Lakehouse for Apache Iceberg supports querying remote data and managing permissions through a cross-cloud Lakehouse configuration. Once configured, the system supports data access using standard SQL in BigQuery or Apache Spark in Managed Service for Apache Spark.
This page shows you how to query remote data and manage permissions after you have set up a cross-cloud Lakehouse.
Before you begin
Before you can query your data, you must complete the following:
- Set up cross-cloud Lakehouse.
- Ensure that you have data within your remote catalog. For example, a Databricks Unity Catalog catalog.
Required roles
To get the permissions that you need to query federated data, ask your administrator to grant you the following IAM roles on your project:
-
Query data in BigQuery:
BigQuery Data Viewer (
roles/bigquery.dataViewer) -
Run BigQuery jobs:
BigQuery Job User (
roles/bigquery.jobUser)
For more information about granting roles, see Manage access to projects, folders, and organizations.
You might also be able to get the required permissions through custom roles or other predefined roles.
Query data
After you set up federation, you can query your remote data using standard SQL in BigQuery or Apache Spark in Managed Service for Apache Spark.
Lakehouse for Apache Iceberg handles the metadata translation and secure data access, which lets you treat remote Apache Iceberg tables as if they were local to your Google Cloud environment.
Query from BigQuery
To query federated Apache Iceberg tables, use standard BigQuery
SQL. The table path follows a 4-part structure:
project.federated_catalog.namespace.table.

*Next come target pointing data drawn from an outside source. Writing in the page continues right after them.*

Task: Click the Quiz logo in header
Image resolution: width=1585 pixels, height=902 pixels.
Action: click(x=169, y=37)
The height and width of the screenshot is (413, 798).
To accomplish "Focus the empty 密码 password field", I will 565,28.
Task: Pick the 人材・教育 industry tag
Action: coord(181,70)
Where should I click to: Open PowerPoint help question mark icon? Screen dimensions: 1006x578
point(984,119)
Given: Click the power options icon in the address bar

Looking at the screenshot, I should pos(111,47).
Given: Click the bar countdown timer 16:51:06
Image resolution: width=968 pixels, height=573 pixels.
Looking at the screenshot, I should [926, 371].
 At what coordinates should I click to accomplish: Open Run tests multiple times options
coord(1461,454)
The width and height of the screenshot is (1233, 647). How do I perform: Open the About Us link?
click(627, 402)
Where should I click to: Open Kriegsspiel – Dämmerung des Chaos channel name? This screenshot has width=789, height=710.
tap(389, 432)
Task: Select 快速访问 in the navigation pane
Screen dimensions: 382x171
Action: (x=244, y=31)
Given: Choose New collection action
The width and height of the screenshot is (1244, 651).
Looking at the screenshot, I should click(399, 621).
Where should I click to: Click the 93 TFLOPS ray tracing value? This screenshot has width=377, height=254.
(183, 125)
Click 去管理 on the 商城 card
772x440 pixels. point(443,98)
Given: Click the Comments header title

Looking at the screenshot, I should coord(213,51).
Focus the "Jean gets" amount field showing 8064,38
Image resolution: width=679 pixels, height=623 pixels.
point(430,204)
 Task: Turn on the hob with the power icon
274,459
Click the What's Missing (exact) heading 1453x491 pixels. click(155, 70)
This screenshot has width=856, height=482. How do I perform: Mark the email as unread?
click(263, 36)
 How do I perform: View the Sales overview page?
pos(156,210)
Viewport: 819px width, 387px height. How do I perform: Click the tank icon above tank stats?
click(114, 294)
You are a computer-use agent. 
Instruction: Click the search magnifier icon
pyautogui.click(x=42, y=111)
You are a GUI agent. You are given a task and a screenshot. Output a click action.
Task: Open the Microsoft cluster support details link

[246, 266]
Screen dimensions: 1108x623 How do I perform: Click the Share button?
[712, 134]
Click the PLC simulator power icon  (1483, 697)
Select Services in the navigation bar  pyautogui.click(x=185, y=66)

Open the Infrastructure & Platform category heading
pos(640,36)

SELECT user_id, action, COUNT(*) as total_actions FROM `PROJECT_ID.FEDERATED_CATALOG_NAME.NAMESPACE_NAME.TABLE_NAME` WHERE event_date >= '2026-04-01' GROUP BY 1, 2;
Replace the following:
PROJECT_ID: your Google Cloud project ID.FEDERATED_CATALOG_NAME: the name of the federated catalog.NAMESPACE_NAME: the namespace within the catalog.TABLE_NAME: the name of the table.
Query from Managed Service for Apache Spark
You can read cross-cloud Lakehouse data directly from Managed Service for Apache Spark clusters without managing separate AWS credentials or S3 connectors. Spark connects natively to Lakehouse using the standard Apache Iceberg REST catalog interface, instead of using the BigQuery Storage Read API.
By configuring your Managed Service for Apache Spark job with the
Lakehouse REST endpoint, Lakehouse automatically
provides temporary, scoped S3 credentials to Spark through the
X-Iceberg-Access-Delegation=vended-credentials. This lets Spark read the
underlying data securely while adhering to your catalog's configuration.
To configure your Managed Service for Apache Spark job with the Lakehouse REST endpoint:
Configure the Spark job.
In this command, pass the Apache Iceberg REST catalog properties when submitting your Spark job. This maps your federated Lakehouse catalog to a local Spark catalog name (for example,
my_catalog):gcloud dataproc jobs submit pyspark PYSPARK_SCRIPT_PATH \ --cluster="CLUSTER_NAME" \ --region="REGION" \ --properties="spark.sql.catalog.SPARK_CATALOG_NAME=org.apache.iceberg.spark.SparkCatalog,\ spark.sql.catalog.SPARK_CATALOG_NAME.type=rest,\ spark.sql.catalog.SPARK_CATALOG_NAME.uri=https://biglake.googleapis.com/iceberg/v1/restcatalog,\ spark.sql.catalog.SPARK_CATALOG_NAME.warehouse=bl://projects/PROJECT_ID/catalogs/FEDERATED_CATALOG_NAME,\ spark.sql.catalog.SPARK_CATALOG_NAME.io-impl=org.apache.iceberg.aws.s3.S3FileIO,\ spark.sql.catalog.SPARK_CATALOG_NAME.header.X-Iceberg-Access-Delegation=vended-credentials,\ spark.sql.catalog.SPARK_CATALOG_NAME.rest-metrics-reporting-enabled=false,\ spark.sql.catalog.SPARK_CATALOG_NAME.header.x-goog-user-project=PROJECT_ID"
Query the data in PySpark.
This command uses Spark to read directly from the Lakehouse catalog, then runs a standard transformation.
df = spark.table("SPARK_CATALOG_NAME.NAMESPACE_NAME.TABLE_NAME") df.filter(df.action == "purchase").show()
Replace the following:
PYSPARK_SCRIPT_PATH: the path to your PySpark job.CLUSTER_NAME: the name of your Managed Service for Apache Spark cluster.REGION: the Google Cloud region. For example,us-east4.PROJECT_ID: your Google Cloud project ID.SPARK_CATALOG_NAME: the name you want to use for the Spark catalog.FEDERATED_CATALOG_NAME: the name of the federated catalog.NAMESPACE_NAME: the namespace within the catalog.TABLE_NAME: the name of the table.